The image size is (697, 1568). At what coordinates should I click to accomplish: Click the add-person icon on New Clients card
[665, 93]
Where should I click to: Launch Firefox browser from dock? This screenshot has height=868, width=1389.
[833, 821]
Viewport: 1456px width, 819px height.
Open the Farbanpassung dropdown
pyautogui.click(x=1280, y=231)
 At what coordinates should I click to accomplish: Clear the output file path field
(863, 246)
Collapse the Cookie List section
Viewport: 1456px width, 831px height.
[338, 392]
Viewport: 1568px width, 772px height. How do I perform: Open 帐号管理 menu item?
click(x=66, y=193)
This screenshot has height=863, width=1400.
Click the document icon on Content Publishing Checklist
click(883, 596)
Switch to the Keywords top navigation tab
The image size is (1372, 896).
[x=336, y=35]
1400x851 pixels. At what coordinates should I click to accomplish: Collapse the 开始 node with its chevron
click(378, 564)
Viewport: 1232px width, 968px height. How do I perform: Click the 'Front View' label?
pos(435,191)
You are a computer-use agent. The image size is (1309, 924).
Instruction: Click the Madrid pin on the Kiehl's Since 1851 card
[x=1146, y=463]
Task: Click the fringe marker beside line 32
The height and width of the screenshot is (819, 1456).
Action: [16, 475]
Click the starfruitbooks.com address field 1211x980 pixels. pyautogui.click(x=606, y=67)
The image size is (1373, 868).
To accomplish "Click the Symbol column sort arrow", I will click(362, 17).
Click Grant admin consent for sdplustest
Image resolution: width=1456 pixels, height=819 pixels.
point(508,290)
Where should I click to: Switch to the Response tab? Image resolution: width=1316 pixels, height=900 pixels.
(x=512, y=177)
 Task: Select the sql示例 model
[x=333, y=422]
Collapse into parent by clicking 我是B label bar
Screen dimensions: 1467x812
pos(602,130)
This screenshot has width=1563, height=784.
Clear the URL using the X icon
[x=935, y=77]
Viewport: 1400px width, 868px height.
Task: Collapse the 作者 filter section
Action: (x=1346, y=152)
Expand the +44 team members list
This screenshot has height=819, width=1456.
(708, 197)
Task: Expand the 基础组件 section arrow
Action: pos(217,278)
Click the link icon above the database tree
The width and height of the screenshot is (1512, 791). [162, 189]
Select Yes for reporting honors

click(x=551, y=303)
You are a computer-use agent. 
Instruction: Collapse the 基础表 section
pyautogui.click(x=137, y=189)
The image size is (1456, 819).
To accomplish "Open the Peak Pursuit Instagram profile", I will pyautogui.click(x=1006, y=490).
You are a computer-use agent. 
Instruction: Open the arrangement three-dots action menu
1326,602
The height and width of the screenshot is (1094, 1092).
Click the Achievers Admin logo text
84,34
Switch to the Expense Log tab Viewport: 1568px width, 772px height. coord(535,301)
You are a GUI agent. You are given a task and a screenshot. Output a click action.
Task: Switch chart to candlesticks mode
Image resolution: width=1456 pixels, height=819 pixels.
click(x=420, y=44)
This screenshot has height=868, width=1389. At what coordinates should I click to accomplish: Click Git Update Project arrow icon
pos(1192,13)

## [Exercise details]
The material is to be written out again in full, with no word altered.

## [Solution to the exercise]
The image size is (697, 1568). At what coordinates should I click to accomplish: Click the add-person icon on New Clients card
[665, 93]
Where should I click to: Launch Firefox browser from dock? This screenshot has height=868, width=1389.
[833, 821]
Viewport: 1456px width, 819px height.
Open the Farbanpassung dropdown
pyautogui.click(x=1280, y=231)
 At what coordinates should I click to accomplish: Clear the output file path field
(863, 246)
Collapse the Cookie List section
Viewport: 1456px width, 831px height.
[338, 392]
Viewport: 1568px width, 772px height. How do I perform: Open 帐号管理 menu item?
click(x=66, y=193)
This screenshot has height=863, width=1400.
Click the document icon on Content Publishing Checklist
click(883, 596)
Switch to the Keywords top navigation tab
The image size is (1372, 896).
[x=336, y=35]
1400x851 pixels. At what coordinates should I click to accomplish: Collapse the 开始 node with its chevron
click(378, 564)
Viewport: 1232px width, 968px height. How do I perform: Click the 'Front View' label?
pos(435,191)
You are a computer-use agent. The image size is (1309, 924).
Instruction: Click the Madrid pin on the Kiehl's Since 1851 card
[x=1146, y=463]
Task: Click the fringe marker beside line 32
The height and width of the screenshot is (819, 1456).
Action: [16, 475]
Click the starfruitbooks.com address field 1211x980 pixels. pyautogui.click(x=606, y=67)
The image size is (1373, 868).
To accomplish "Click the Symbol column sort arrow", I will click(362, 17).
Click Grant admin consent for sdplustest
Image resolution: width=1456 pixels, height=819 pixels.
point(508,290)
Where should I click to: Switch to the Response tab? Image resolution: width=1316 pixels, height=900 pixels.
(x=512, y=177)
 Task: Select the sql示例 model
[x=333, y=422]
Collapse into parent by clicking 我是B label bar
Screen dimensions: 1467x812
pos(602,130)
This screenshot has width=1563, height=784.
Clear the URL using the X icon
[x=935, y=77]
Viewport: 1400px width, 868px height.
Task: Collapse the 作者 filter section
Action: (x=1346, y=152)
Expand the +44 team members list
This screenshot has height=819, width=1456.
(708, 197)
Task: Expand the 基础组件 section arrow
Action: pos(217,278)
Click the link icon above the database tree
The width and height of the screenshot is (1512, 791). [162, 189]
Select Yes for reporting honors

click(x=551, y=303)
You are a computer-use agent. 
Instruction: Collapse the 基础表 section
pyautogui.click(x=137, y=189)
The image size is (1456, 819).
To accomplish "Open the Peak Pursuit Instagram profile", I will pyautogui.click(x=1006, y=490).
You are a computer-use agent. 
Instruction: Open the arrangement three-dots action menu
1326,602
The height and width of the screenshot is (1094, 1092).
Click the Achievers Admin logo text
84,34
Switch to the Expense Log tab Viewport: 1568px width, 772px height. coord(535,301)
You are a GUI agent. You are given a task and a screenshot. Output a click action.
Task: Switch chart to candlesticks mode
Image resolution: width=1456 pixels, height=819 pixels.
click(x=420, y=44)
This screenshot has height=868, width=1389. At what coordinates should I click to accomplish: Click Git Update Project arrow icon
pos(1192,13)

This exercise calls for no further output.